The water watchdog said that more help is needed for low-income households ahead of an average 2% water bill rise later this year. The new charges were confirmed by Water UK earlier this week, with the average annual water bill set to reach £415 per household in the 2019/20 financial year.

While companies may either cut bills or increase them below inflation whilst still taking undertaking substantial investment, the price increase will nevertheless be unwelcome for struggling households: for homes in the North West, the average water bill is set to increase by £9 - a rise of 2%.

“Many customers will see their bills rise from April, largely due to inflation," said Tony Smith, Chief Executive of CCWater. "Even just a small increase has the potential to hurt the three million households who tell us they struggle to afford their water bills.

“We’d like to see companies go further by dipping into their own pockets to help customers that are already feeling the pinch," he added, with more than 500,000 low-income households already receiving subsidised water bills through customer-funded social tariffs - schemes reliant on other customers' potentially capricious willingness to fund them.

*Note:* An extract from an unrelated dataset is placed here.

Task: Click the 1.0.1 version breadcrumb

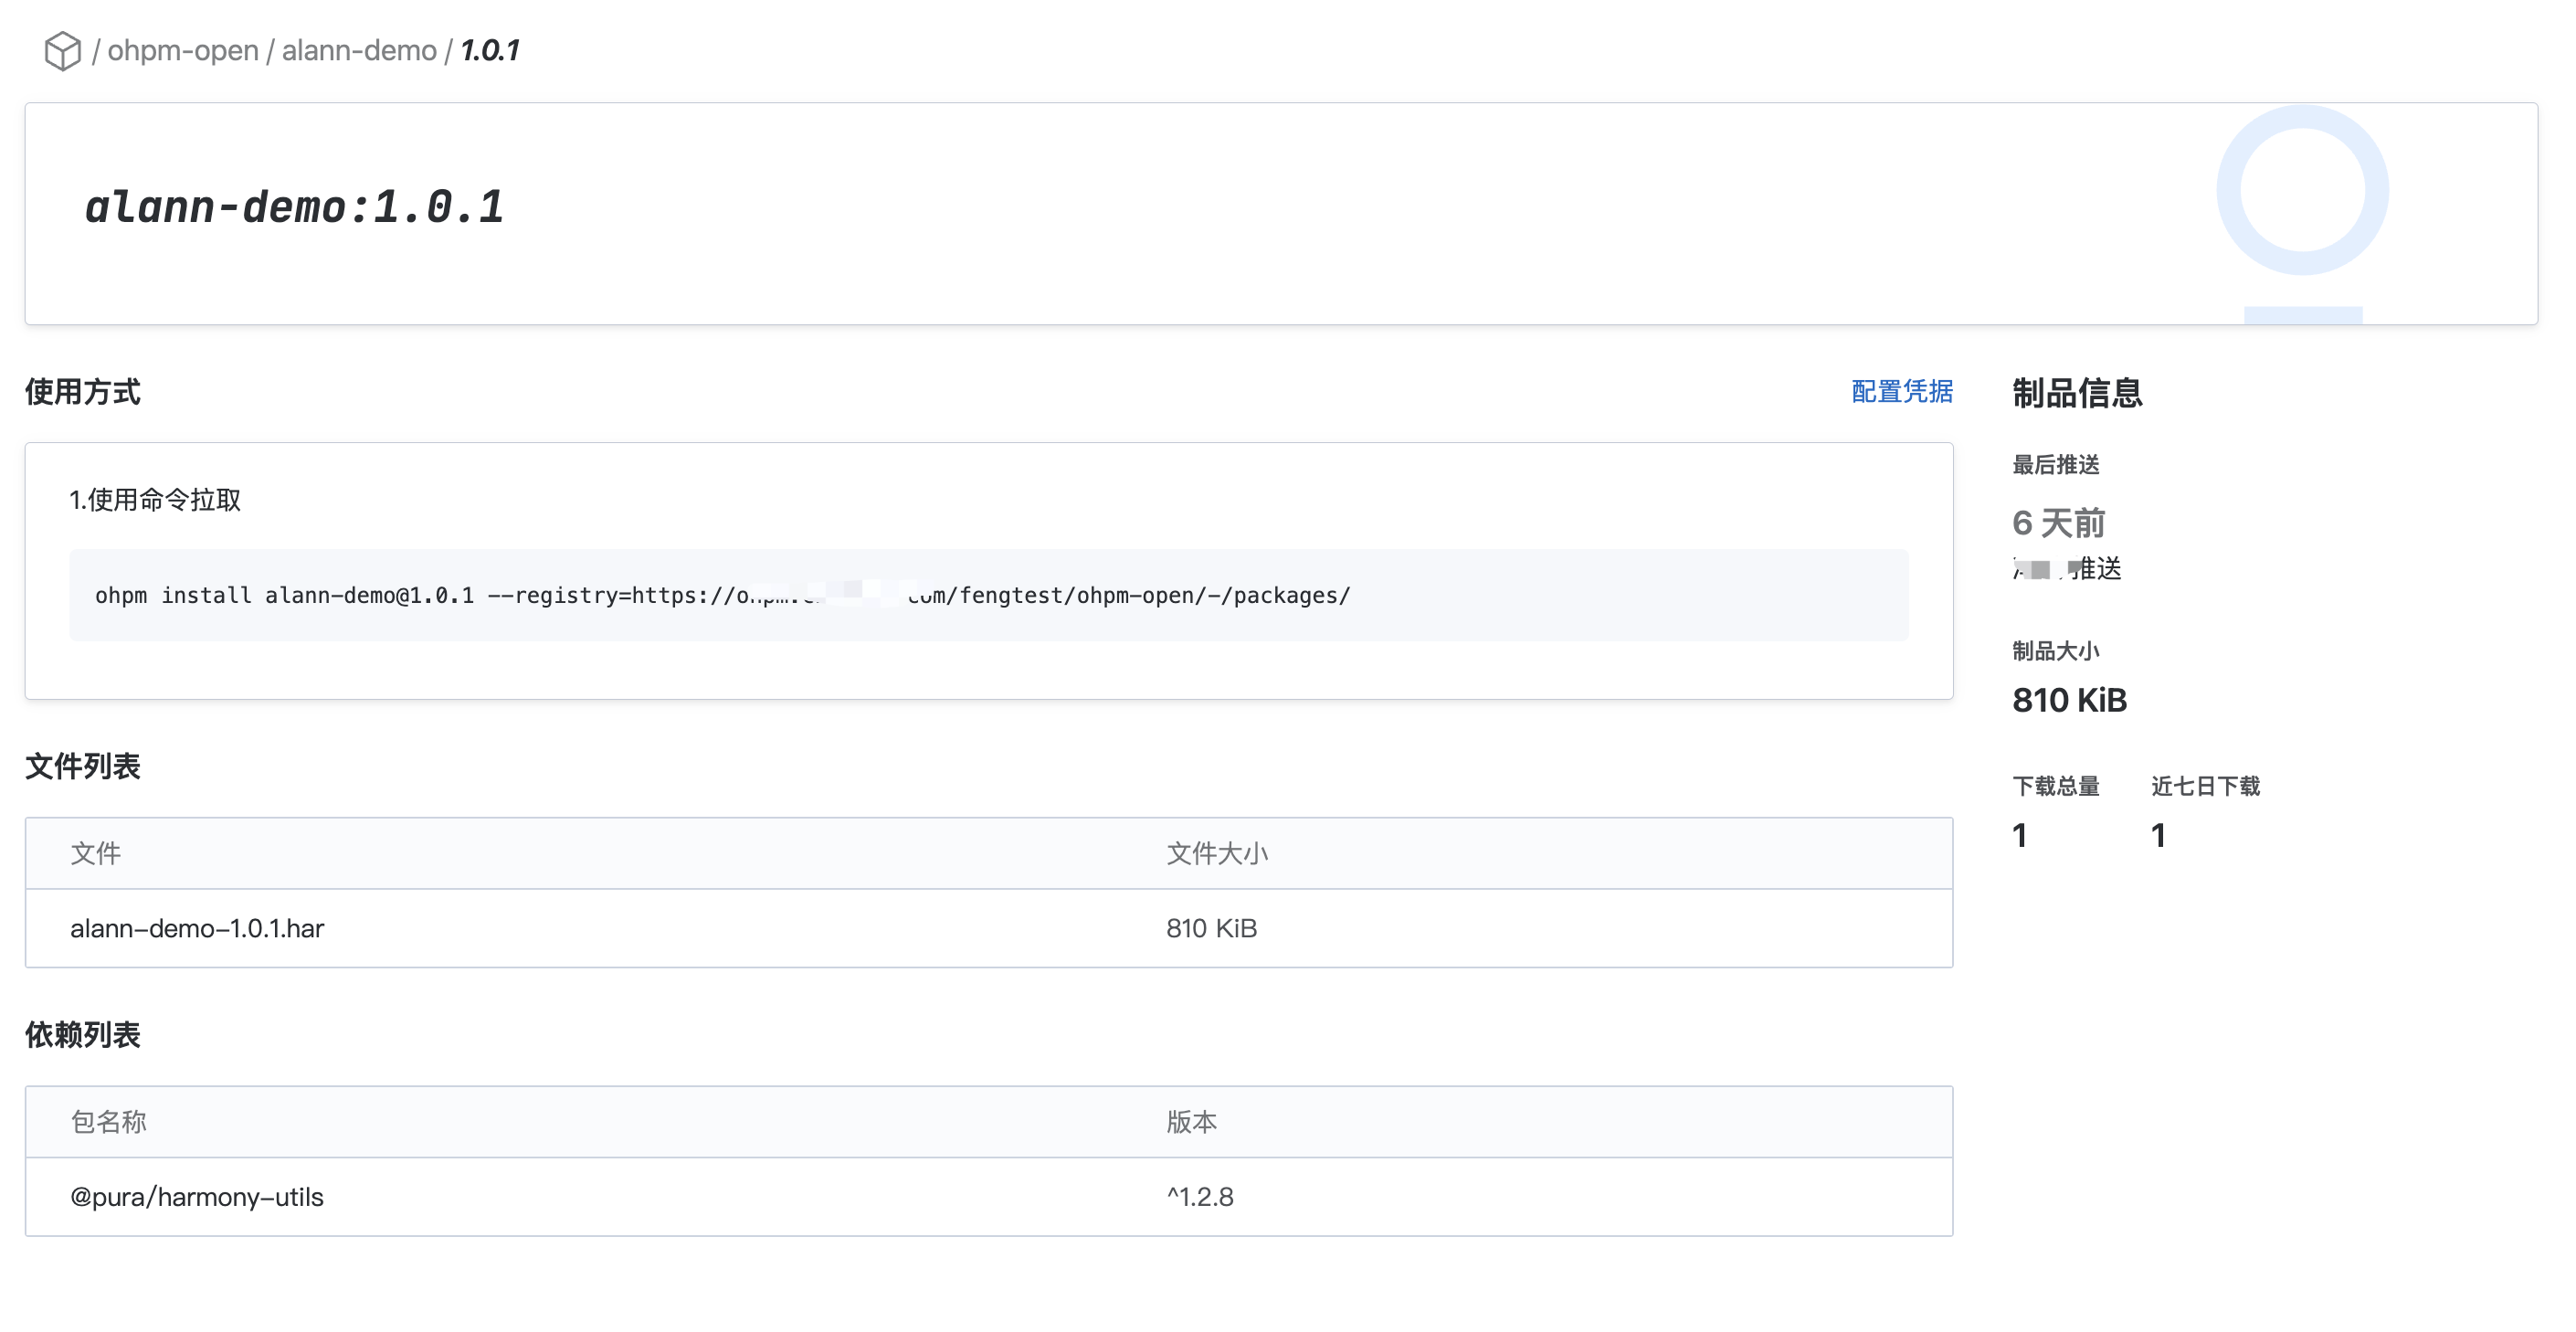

Despite this, present assistance for customers struggling to afford bills only reaches about a quarter of those who say they need help, leading CCWater to call on other companies to join the likes of United Utilities - who service seven million people across Lancashire, Cumbria, Greater Manchester, Cheshire, and Merseyside - in contributing funds to social tariff schemes.

Advising those struggling to meet water costs, CCWater said that those who do not qualify for subsidies can cut bills by switching to a water meter, with most companies offering the chance to try a meter out for two years and switch back for free if they are worse off.

Also offering an online water meter calculator to allow customers to see if they may be better off switching, CCWater is also currently working with companies on their pricing and investment plans for 2020-2025 to ensure they deliver more for customers' money. The regulator Ofwat will make a final decision on each company’s plan in December 2019.